Son günlerde ismini sık duyduğumuz Filistinli Yaser Ebu Şebab, Aksa Tufanı Operasyonu'nun düzenlendiği 7 Ekim 2023'te, Gazze'de Hamas tarafından yönetilen bir hapishanede uyuşturucu kaçakçılığı suçlamasıyla cezasını çekiyordu.
Popüler Gazete'nin Arap medyasından aktardığı habere göre operasyonun ardından savaşın patlak vermesiyle birlikte Ebu Şebab hapishaneden çıktı, ancak serbest kalma koşulları bugün hala belirsizliğini koruyor.
Ebu Şebab, hapishaneden çıktıktan sonra bir süreliğine gözden kayboldu.
Ancak daha sonra devam eden savaş sırasında, Gazze'de Hamas'a karşı yerel bir muhalif figür olarak ortaya çıktı.
Ebu Şebab, bazı paylaşımlarında silahlı grubundan "Halk Eylem Güçleri" olarak bahsederken, TikTok'taki bazı videolarında "Terörle Mücadele Güçleri" etiketi yer alıyor.
Refah'ın doğusunda faaliyet gösteren, Ebu Şebab komutasındaki örgütün geçmişte ağır suçlar işlemiş yaklaşık 100 silahlı üyesi bulunuyor.
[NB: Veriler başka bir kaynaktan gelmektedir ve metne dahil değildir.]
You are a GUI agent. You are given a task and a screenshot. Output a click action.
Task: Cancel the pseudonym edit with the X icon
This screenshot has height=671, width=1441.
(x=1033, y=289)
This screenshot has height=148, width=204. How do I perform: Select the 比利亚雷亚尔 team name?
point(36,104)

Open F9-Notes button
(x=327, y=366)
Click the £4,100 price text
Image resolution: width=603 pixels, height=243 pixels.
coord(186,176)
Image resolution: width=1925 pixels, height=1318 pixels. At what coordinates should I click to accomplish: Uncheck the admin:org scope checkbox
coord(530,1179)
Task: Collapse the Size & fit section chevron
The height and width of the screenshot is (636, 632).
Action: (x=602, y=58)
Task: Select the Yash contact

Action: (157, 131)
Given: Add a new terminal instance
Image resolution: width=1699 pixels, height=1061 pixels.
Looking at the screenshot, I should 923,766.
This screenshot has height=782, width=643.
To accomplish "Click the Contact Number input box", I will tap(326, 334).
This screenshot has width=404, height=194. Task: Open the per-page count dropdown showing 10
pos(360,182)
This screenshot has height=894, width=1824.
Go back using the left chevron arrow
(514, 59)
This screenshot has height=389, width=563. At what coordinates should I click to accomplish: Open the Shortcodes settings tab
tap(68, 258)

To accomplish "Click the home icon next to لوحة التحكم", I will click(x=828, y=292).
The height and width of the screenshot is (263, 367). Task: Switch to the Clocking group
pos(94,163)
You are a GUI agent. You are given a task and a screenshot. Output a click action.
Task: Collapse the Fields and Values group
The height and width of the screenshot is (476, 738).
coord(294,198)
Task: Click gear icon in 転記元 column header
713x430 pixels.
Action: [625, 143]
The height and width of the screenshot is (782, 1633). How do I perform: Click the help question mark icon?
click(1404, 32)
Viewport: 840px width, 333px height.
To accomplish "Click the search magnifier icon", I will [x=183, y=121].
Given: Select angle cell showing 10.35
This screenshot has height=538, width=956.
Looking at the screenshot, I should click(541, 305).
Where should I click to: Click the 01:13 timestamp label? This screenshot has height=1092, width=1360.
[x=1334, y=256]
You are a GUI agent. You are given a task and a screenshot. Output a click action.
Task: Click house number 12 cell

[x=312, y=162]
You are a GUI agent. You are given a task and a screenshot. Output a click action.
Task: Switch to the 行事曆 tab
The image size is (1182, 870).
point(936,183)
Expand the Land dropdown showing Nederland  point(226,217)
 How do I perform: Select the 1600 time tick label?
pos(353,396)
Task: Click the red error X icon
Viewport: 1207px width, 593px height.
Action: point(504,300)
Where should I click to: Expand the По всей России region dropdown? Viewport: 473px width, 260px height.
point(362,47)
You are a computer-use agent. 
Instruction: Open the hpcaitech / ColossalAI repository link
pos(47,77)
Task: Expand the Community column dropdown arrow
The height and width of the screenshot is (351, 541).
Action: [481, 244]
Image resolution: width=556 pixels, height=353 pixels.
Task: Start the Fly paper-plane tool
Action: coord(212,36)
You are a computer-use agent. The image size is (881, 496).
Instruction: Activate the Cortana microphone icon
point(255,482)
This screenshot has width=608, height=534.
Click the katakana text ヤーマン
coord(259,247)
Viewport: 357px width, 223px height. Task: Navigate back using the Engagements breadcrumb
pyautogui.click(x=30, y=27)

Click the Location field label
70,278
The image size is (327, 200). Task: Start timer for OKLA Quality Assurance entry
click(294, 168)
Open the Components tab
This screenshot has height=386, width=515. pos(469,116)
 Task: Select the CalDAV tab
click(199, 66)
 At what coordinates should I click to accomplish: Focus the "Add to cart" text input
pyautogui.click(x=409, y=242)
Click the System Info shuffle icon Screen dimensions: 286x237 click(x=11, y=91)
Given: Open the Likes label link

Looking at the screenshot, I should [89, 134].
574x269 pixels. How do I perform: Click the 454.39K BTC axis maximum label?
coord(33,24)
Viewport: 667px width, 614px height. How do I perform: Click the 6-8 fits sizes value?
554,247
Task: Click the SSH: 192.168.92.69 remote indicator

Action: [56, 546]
Bu silahlı gruplar, Gazze'ye yardım ve malların giriş noktası olan Kerem Şalom sınır kapısının yakınında konuşlanmış durumda.
İsrailli yetkililer, örgütün amacının Hamas'ı sistematik olarak zayıflatırken, "İsrail ordusundaki kayıpları azaltmak" olduğunu söyledi.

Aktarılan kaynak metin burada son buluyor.